American film critic

Carrie Rickey (born November 26, 1952) is an American film critic. Rickey was a film critic for The Philadelphia Inquirer from 1986 to 2011, and has contributed to The New York Times, San Francisco Chronicle, and Village Voice.

Her essays are collected in many books including The American Century and American Movie Critics. Rickey was an early champion of female filmmakers. During her tenure as a movie reviewer, she covered technological evolutions in the industry from the video revolution to the rise of digital film, and has profiled artists and filmmakers from Clint Eastwood and Sidney Poitier to Elizabeth Taylor and Nora Ephron.

== Early life and education ==
Rickey grew up in Los Angeles, California, where she developed a lifelong interest in film. She attended the University of California, San Diego (AB 1974, MFA 1976) where she studied with Manny Farber and worked as his teaching assistant. Between 1975 and 1976 Rickey participated in the Whitney Museum of American Art's Independent Study Program.

== Career ==
From 1980 to 1983, Rickey was a film critic at the Village Voice. She wrote one of the first retrospectives of the work of filmmaker Ida Lupino and one of the first considerations of filmmaker David Cronenberg. She then became a film critic for The Boston Herald (1984–85) and also wrote for Artforum and Art in America as an art critic. She has served on numerous juries, including the New York Film Festival from 1988 to 1991.

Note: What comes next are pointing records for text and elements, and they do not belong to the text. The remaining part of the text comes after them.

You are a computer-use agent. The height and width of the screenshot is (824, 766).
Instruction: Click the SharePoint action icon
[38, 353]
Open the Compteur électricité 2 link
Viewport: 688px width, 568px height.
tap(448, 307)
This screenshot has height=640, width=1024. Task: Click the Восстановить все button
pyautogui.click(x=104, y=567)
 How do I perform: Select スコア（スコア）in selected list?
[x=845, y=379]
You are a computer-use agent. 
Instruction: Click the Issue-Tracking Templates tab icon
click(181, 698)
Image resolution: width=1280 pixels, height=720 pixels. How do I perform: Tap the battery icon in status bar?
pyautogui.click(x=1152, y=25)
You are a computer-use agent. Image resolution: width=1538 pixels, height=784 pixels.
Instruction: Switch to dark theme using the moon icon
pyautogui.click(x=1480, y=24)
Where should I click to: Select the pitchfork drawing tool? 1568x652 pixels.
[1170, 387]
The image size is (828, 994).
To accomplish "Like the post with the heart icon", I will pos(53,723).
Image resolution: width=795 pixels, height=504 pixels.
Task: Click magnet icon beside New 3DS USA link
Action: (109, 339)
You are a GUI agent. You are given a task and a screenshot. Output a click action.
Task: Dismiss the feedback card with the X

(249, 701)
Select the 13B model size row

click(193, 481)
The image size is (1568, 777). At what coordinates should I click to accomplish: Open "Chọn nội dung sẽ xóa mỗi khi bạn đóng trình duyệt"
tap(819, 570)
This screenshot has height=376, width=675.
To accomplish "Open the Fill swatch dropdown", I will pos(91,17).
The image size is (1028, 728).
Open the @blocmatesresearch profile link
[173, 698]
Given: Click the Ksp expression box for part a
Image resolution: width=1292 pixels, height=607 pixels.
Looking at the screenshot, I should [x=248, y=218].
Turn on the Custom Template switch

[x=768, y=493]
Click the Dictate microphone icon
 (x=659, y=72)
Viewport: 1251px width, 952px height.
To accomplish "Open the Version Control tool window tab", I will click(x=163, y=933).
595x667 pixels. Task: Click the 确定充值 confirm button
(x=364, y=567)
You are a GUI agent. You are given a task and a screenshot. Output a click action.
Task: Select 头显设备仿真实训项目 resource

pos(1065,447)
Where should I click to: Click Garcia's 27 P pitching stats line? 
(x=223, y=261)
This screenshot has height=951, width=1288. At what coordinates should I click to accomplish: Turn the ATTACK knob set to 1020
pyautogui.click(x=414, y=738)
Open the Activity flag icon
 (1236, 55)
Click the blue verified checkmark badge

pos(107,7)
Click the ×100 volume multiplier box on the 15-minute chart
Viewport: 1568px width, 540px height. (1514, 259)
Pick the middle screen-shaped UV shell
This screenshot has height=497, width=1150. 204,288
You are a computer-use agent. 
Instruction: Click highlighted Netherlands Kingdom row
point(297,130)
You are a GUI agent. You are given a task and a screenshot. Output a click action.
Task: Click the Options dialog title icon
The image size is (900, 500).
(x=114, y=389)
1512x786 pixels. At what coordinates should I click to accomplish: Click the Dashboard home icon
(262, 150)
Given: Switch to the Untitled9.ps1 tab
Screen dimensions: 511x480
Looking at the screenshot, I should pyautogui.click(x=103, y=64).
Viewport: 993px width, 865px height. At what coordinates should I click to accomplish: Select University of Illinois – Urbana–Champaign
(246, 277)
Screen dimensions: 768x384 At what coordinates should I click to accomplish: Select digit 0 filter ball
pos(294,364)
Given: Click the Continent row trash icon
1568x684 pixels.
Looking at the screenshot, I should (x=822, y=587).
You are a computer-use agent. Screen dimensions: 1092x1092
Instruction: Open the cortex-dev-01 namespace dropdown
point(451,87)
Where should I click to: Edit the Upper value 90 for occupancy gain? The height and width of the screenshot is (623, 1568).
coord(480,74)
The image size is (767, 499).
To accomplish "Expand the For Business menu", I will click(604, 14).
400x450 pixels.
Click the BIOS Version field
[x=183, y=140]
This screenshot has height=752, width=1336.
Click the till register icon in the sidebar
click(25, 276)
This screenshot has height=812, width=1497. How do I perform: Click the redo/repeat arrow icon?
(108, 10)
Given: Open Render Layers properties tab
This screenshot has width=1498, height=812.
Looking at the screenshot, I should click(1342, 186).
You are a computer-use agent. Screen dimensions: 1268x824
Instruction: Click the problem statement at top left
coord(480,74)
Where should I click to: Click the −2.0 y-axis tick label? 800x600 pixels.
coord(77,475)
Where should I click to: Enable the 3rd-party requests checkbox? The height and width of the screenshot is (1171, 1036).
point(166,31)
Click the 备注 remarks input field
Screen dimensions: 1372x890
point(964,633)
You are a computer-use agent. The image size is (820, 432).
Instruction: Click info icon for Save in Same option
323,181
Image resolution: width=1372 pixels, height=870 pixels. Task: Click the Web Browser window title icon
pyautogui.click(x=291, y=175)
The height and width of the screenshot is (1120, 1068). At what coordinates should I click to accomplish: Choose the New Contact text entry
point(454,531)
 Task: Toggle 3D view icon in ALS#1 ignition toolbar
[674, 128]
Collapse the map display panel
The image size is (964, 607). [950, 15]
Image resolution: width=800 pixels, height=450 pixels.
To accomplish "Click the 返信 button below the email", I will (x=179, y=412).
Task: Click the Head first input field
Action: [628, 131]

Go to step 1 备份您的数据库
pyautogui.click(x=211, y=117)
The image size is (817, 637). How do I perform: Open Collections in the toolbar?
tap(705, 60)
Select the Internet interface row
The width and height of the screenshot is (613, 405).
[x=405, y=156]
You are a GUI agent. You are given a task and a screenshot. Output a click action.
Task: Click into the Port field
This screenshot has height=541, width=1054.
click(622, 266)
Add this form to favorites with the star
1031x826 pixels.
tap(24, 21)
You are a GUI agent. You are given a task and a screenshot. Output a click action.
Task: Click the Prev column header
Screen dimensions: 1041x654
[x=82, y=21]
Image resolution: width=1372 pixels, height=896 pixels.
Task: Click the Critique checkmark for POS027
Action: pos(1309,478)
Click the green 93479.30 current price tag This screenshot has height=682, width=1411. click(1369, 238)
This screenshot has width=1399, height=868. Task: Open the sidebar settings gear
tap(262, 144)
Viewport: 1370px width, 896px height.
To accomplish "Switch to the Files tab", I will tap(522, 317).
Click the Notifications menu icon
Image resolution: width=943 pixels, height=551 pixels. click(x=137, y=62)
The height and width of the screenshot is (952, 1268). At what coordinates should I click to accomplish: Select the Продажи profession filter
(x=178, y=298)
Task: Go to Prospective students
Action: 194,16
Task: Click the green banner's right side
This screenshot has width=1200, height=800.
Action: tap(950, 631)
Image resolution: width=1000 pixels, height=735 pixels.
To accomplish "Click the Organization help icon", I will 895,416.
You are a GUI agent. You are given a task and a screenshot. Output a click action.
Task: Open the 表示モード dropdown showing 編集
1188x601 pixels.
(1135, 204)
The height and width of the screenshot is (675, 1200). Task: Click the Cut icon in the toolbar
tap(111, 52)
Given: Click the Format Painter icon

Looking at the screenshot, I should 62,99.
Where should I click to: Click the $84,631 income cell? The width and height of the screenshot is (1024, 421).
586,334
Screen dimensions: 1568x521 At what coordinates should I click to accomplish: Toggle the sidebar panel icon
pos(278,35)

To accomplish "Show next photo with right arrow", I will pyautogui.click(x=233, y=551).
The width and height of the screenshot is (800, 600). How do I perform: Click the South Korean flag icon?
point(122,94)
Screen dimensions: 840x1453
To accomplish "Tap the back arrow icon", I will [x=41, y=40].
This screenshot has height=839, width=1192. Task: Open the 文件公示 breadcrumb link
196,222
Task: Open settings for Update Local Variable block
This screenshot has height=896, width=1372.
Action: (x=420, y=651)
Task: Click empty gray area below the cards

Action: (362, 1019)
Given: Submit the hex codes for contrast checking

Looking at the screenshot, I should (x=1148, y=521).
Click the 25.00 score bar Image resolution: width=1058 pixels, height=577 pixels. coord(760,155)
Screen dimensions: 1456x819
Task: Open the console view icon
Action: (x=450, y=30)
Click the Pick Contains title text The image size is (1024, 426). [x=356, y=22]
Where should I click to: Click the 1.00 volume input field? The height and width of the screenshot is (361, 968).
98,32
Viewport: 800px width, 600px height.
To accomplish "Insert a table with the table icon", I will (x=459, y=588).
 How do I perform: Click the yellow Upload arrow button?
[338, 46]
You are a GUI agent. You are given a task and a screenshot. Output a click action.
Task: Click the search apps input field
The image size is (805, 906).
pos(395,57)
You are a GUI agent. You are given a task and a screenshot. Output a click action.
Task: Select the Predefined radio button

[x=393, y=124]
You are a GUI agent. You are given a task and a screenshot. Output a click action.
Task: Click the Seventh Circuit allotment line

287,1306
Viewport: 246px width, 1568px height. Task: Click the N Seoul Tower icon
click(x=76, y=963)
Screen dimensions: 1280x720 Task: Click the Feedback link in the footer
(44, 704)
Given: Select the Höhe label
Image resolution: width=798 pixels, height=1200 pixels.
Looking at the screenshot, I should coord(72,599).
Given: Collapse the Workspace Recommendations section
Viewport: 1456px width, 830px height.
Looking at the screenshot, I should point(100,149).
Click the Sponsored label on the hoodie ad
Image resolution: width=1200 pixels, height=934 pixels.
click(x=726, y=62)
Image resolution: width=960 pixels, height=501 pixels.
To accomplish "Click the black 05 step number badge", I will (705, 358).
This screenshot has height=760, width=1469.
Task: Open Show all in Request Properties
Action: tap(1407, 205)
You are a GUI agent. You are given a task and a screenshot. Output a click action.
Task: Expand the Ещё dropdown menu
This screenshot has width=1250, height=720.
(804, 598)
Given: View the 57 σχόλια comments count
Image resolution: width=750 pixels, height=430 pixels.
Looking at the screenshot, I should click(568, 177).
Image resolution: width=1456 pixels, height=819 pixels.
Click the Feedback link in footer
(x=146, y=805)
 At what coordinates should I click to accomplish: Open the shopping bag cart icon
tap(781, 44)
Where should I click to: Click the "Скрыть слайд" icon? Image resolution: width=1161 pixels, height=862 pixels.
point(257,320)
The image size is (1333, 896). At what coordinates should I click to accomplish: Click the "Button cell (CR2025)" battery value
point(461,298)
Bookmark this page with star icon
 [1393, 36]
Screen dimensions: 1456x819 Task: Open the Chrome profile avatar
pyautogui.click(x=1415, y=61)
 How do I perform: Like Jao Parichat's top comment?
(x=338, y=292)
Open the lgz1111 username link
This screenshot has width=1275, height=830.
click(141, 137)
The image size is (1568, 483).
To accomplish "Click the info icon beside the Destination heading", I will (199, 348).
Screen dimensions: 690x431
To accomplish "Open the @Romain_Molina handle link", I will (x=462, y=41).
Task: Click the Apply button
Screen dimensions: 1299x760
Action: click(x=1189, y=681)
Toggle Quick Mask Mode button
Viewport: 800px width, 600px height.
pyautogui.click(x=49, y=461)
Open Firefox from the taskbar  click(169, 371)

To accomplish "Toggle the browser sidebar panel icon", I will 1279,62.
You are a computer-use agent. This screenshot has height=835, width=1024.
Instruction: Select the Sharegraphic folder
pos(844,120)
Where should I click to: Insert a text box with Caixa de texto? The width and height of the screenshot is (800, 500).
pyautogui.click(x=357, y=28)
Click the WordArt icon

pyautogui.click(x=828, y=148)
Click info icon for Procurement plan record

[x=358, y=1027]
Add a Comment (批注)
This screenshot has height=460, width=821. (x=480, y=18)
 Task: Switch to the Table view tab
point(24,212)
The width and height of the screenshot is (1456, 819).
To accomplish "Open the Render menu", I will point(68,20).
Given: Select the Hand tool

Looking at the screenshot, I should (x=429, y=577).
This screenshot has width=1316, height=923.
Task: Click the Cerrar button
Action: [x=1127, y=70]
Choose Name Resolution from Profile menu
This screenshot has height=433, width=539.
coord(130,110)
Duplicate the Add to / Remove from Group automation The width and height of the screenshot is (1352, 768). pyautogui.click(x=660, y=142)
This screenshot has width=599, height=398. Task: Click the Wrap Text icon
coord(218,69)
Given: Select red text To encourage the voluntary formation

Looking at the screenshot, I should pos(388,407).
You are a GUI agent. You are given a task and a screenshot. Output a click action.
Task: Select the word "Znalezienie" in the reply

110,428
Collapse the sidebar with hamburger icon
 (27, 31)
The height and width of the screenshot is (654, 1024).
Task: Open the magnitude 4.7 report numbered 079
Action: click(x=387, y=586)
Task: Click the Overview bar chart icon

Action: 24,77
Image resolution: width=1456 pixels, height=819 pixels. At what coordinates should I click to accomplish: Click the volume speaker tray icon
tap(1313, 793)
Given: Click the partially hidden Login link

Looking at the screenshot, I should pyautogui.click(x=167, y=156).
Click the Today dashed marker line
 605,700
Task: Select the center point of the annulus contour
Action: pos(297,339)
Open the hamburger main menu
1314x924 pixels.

In 1986, Rickey became the film critic at The Philadelphia Inquirer, a position she held for the next 25 years. She has written essays on many artists such as Leon Golub and Philip Guston and wrote the Criterion Collection essays for Broadcast News and Videodrome. She has also taught courses at the University of Pennsylvania School of Arts and Sciences.

Rickey contributed chapters to The Power of Feminist Art, The Rolling Stone Illustrated History of Rock and Roll, among many other collections. She is included in the book Feminists Who Changed America for her role in chronicling the work and the progress of women artists and filmmakers in articles and catalogue essays.

In 2018, she won the award for Best Commentary (Film/Television) from the L.A. Press Club for her serve, "What Ever Happened to Women Directors?" and won a regional Emmy (Mid-Atlantic division) for best Documentary for the film, "Before Hollywood: Philadelphia and the Birth of the Movies."

==A Complicated Passion==
Rickey's biography, A Complicated Passion: The Life and Work of Agnès Varda (2024), is described as part career chronicle, part personal portrait, part cultural history. The New York Times Dwight Garner called it "Perceptive … Rickey's narrative threatens at times to turn into an annotated filmography. But I devoured A Complicated Passion happily", while The Wall Street Journals Erin Carlson noted that "Rickey’s book often reads as briskly as a fast-paced thriller." The New Yorker hailed it as "an enthralling new biography [that] shows the boldness and the freedom with which the French director confronted professional obstacles and personal troubles"; Publishers Weekly judged it "a must for cinephiles"; and Kirkus Reviews praised the book as "an immersive portrait of a groundbreaking filmmaker." TIME magazine described it as "a love letter to your favorite filmmaker’s favorite filmmaker."